La caída de alias “Diablo” marca un golpe simbólico y operativo para Costa Rica, un país que durante años ha intentado sostener su imagen de oasis de seguridad en Centroamérica. El hombre, considerado el criminal “más buscado” del país, fue capturado tras una compleja operación policial y hoy enfrenta señalamientos graves: de acuerdo con BBC Mundo, las autoridades lo vinculan presuntamente con al menos 150 muertes. Su arresto no solo cierra la persecución contra un nombre que había ganado peso en el submundo criminal, sino que también expone hasta qué punto la violencia organizada ha perforado las defensas de una nación que históricamente se vendió como excepción regional.
Lo que hace más inquietante este caso es el trayecto del acusado. Según informó BBC Mundo, comenzó trabajando en una compañía bananera, una biografía que en cualquier otro contexto podría pasar como la de miles de costarricenses de clase trabajadora. Pero con el tiempo, ese punto de partida derivó en una figura asociada al crimen más letal. La captura fue posible después de una operación policial que, por su complejidad, sugiere vigilancia prolongada, cooperación de varias unidades y la necesidad de intervenir con precisión para evitar una fuga o una reacción violenta. Aunque las autoridades no han detallado públicamente todos los elementos del caso, el hecho de que fuera considerado el más buscado dice mucho sobre el nivel de amenaza que representaba para las fuerzas de seguridad.

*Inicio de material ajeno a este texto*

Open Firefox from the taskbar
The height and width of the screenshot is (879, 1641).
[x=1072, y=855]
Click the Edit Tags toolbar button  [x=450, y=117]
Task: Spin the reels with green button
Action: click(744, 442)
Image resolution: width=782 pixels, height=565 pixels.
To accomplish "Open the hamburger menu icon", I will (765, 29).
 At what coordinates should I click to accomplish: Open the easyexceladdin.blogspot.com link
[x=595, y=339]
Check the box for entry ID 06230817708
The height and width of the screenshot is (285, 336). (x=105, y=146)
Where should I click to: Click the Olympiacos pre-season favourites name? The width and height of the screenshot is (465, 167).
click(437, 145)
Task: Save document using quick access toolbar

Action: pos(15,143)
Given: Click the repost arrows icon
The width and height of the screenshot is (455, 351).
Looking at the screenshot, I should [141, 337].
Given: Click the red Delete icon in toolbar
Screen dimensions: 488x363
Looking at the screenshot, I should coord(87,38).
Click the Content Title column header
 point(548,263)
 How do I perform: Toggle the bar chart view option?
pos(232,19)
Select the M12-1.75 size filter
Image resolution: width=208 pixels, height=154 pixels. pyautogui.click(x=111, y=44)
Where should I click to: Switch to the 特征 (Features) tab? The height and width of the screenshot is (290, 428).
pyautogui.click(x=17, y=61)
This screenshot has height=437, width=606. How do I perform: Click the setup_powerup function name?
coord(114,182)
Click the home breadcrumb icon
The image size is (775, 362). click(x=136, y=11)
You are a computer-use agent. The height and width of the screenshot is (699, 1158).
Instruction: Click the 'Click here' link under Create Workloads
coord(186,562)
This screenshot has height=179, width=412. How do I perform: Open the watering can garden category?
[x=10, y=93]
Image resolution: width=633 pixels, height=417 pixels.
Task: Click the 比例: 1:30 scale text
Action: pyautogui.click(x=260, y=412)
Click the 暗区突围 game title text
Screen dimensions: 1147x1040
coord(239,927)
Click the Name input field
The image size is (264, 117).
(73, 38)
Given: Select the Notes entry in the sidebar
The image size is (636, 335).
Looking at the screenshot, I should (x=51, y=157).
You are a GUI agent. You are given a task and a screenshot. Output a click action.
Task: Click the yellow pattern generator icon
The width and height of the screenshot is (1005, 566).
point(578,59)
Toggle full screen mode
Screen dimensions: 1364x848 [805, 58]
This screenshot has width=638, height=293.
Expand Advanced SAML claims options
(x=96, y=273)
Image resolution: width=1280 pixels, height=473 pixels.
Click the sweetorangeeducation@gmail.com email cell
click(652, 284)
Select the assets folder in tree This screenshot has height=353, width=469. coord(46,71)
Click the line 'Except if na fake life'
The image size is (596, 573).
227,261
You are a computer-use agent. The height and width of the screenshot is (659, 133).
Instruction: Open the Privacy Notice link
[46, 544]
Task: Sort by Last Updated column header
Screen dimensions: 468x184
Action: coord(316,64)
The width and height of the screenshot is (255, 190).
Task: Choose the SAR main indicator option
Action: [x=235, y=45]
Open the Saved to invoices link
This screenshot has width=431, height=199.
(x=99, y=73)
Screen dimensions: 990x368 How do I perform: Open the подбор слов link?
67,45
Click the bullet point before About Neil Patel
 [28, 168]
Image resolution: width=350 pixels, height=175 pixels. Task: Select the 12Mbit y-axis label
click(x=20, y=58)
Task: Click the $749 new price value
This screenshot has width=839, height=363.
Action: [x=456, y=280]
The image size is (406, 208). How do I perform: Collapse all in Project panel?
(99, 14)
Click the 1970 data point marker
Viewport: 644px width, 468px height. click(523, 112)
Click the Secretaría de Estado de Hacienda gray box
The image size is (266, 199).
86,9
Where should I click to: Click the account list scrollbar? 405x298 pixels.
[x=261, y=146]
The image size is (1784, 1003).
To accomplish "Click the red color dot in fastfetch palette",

Este caso importa porque Costa Rica ya no puede leerse únicamente como un país de relativa estabilidad en una región marcada por las pandillas, el narcotráfico y la captura territorial de grupos armados. La presencia de actores criminales de esta escala habla de un deterioro de fondo: rutas de tráfico más sofisticadas, redes de violencia más extendidas y una presión creciente sobre el sistema judicial y policial. Si las acusaciones en su contra se sostienen en tribunales, “Diablo” podría convertirse en una pieza clave para entender la estructura criminal que opera detrás de los homicidios y la expansión de economías ilegales. Para la ciudadanía, el caso es una advertencia incómoda: cuando un supuesto operador del crimen organizado acumula un historial ligado a decenas o cientos de muertes, el problema ya no es solo de seguridad pública, sino de capacidad del Estado para contener una amenaza que se vuelve cada vez más visible y más difícil de desmontar.